3D printing (or more specifically Fused Deposition Modeling) is an additive manufacturing process through which parts are created by slowly building up material, layer by layer, into a desired shape. There are multiple types of 3D printing currently in use, however FDM is the most common. A spool of plastic with a uniform, circular cross section called FILAMENT (we use E-Sun brand filament as shown here, but there are endless possibilities to choose from) is fed through a heated nozzle via what is appropriately named, an EXTRUDER. The molten plastic is then deposited onto the Build Platform in precise, uniform layers (usually between .1-.3mm) that are slowly built up to create a solid part.
A printed part begins its life as a 3D CAD model.

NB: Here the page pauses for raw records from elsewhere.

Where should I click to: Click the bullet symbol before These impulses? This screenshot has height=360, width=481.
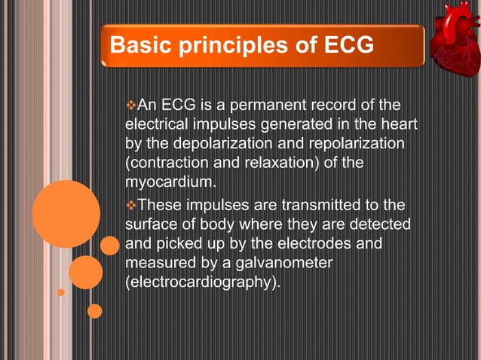[x=129, y=206]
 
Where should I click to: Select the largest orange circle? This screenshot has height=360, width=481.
[x=66, y=214]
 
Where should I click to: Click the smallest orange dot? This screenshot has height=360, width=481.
[x=61, y=292]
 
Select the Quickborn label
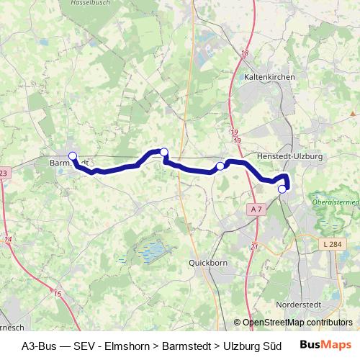click(207, 263)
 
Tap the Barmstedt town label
click(70, 163)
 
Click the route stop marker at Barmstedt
click(72, 156)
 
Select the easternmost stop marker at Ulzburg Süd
click(282, 189)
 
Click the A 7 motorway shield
click(257, 209)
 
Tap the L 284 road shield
click(333, 246)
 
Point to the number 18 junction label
click(245, 53)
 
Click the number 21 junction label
click(254, 246)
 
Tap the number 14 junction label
click(8, 238)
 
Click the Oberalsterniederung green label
click(338, 202)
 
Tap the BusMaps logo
click(325, 345)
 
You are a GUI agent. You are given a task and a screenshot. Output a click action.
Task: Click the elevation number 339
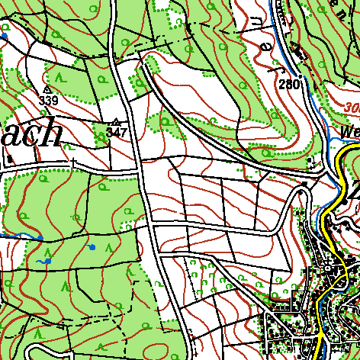point(48,100)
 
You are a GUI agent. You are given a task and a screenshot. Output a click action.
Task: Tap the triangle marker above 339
point(47,89)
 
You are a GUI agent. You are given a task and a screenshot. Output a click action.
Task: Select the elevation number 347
point(116,132)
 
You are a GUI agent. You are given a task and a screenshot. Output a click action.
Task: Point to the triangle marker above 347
point(116,122)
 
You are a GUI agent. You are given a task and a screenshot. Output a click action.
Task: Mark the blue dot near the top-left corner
point(4,36)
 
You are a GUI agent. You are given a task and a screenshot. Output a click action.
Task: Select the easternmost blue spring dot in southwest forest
point(92,247)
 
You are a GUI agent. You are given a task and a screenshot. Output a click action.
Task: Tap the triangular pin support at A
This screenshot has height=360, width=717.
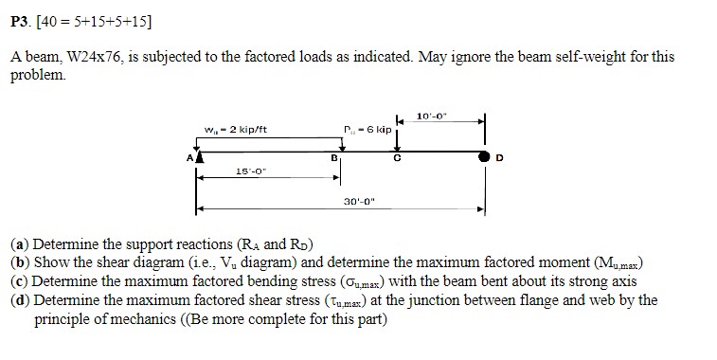point(197,158)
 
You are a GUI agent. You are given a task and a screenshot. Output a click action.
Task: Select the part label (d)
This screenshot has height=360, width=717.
point(20,300)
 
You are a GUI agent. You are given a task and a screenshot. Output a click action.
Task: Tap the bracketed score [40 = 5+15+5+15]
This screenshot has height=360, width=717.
point(96,21)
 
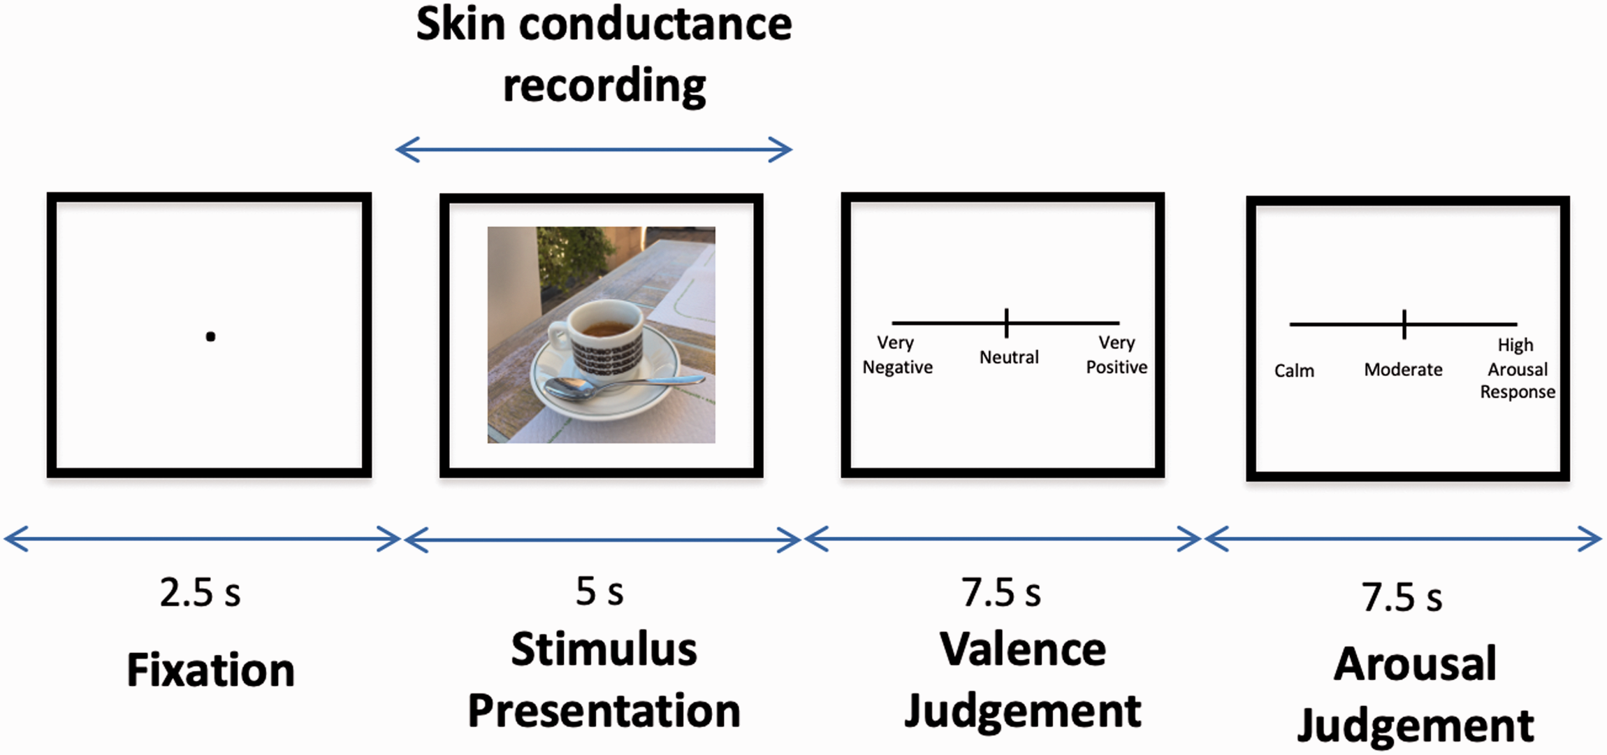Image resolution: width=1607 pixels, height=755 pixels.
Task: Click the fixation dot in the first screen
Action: [x=210, y=337]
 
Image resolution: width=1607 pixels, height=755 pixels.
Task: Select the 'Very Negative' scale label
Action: [x=897, y=355]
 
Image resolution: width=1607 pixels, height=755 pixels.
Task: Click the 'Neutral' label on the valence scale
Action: [x=1009, y=357]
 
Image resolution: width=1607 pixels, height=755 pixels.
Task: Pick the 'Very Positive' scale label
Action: [x=1117, y=355]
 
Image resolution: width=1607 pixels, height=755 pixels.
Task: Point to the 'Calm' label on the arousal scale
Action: [x=1294, y=371]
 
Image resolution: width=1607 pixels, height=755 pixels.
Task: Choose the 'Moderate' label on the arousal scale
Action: [x=1403, y=370]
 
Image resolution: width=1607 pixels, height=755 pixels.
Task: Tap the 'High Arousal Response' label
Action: [x=1518, y=368]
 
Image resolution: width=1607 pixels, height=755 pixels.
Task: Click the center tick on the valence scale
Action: [x=1006, y=323]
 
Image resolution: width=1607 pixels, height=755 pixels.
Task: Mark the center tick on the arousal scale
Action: [x=1404, y=324]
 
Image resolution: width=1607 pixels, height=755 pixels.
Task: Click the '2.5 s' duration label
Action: [x=200, y=593]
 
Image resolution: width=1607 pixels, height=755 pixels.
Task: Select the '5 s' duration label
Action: [x=599, y=592]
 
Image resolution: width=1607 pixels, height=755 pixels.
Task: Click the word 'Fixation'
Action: [x=210, y=670]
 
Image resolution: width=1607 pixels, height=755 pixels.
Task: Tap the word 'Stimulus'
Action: [x=604, y=649]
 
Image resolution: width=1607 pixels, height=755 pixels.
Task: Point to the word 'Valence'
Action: [x=1023, y=649]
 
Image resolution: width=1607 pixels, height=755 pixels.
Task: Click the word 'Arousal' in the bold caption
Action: [x=1415, y=663]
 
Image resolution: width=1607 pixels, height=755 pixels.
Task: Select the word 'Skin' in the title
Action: [x=460, y=24]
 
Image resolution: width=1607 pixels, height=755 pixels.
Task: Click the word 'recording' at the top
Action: [x=604, y=85]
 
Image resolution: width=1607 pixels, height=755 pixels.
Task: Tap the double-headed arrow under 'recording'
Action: [x=594, y=149]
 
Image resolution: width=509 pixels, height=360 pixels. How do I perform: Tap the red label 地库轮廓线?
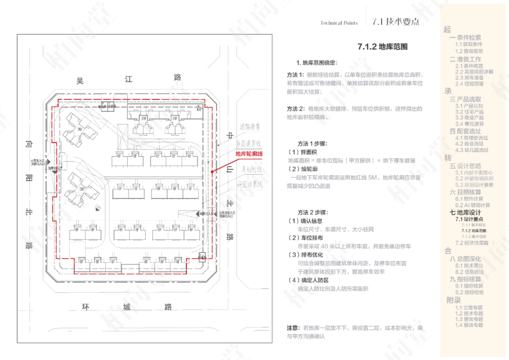[249, 154]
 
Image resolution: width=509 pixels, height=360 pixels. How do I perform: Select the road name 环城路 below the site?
[127, 307]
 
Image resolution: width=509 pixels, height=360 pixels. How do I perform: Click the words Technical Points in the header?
[339, 23]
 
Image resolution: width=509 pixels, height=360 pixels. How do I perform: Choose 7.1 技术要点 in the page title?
[395, 22]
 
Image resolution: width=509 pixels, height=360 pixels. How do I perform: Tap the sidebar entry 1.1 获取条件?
[468, 44]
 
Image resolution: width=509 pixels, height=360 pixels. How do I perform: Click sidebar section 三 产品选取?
[465, 99]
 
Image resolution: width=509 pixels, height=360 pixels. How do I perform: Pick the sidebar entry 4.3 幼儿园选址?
[472, 150]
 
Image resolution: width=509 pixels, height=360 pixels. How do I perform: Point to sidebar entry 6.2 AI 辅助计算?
[472, 205]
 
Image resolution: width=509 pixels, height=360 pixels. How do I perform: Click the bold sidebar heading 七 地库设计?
[466, 213]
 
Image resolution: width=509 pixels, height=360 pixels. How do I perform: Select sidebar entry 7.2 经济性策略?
[472, 243]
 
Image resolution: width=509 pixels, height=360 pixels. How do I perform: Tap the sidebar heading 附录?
[454, 300]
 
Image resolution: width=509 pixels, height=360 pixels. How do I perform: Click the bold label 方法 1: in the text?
[296, 75]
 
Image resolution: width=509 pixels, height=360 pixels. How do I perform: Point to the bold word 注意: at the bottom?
[293, 328]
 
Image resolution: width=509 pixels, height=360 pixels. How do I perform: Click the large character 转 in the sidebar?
[448, 158]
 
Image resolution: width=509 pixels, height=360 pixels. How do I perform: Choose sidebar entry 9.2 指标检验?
[469, 292]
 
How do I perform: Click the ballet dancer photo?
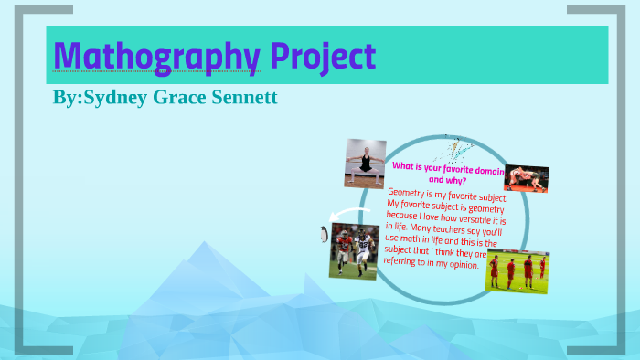tap(365, 163)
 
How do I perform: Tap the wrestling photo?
tap(526, 178)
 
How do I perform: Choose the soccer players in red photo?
tap(517, 270)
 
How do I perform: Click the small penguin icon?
tap(323, 234)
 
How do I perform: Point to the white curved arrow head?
tap(335, 217)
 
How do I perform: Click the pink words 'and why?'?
tap(448, 180)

Once a 3D model of the part has been created, it is saved as a STL (stereolithography) file and input into a slicing software. Think of the slicing software as a sort of electronic knife, which slices the model into extremely thin wafers from bottom to top. These wafers are what become the LAYERS of the print, which are built up one by one to produce the finished part. The thickness of these layers, as well as seemingly endless other settings, can be manipulated within the slicing software.
One of the most important settings on a print (and one we feel is worthy of its own paragraph), is call INFILL. This is the setting that determines what percentage of the INTERIOR of a model will be solid. This is one of the biggest advantages in additive manufacturing, it allows for the creation of a semi-solid core that can be varied based on the intended use of the part. While something like a cable guide may need to be solid throughout (100% infill), if we were simply building a prototype part for test fitment purposes only it may be perfectly acceptable to have an infill of only 25% or lower. This simple change will substantially decrease print time, plastic usage, and still produce a part that is adequate in strength.
After a print has been sliced by the slicing software, it is saved as a G CODE file. G code is an accepted industry standard that drives everything from CNC machines to the printer that is making our parts. It is essentially a series of commands that instructs the printer on how much plastic to extrude, where on the Cartesian plane to move to, how fast to make each move, what temperature to heat the extruder to, etc. The G code file is uploaded to the printer, set to run, and like magic a part is formed!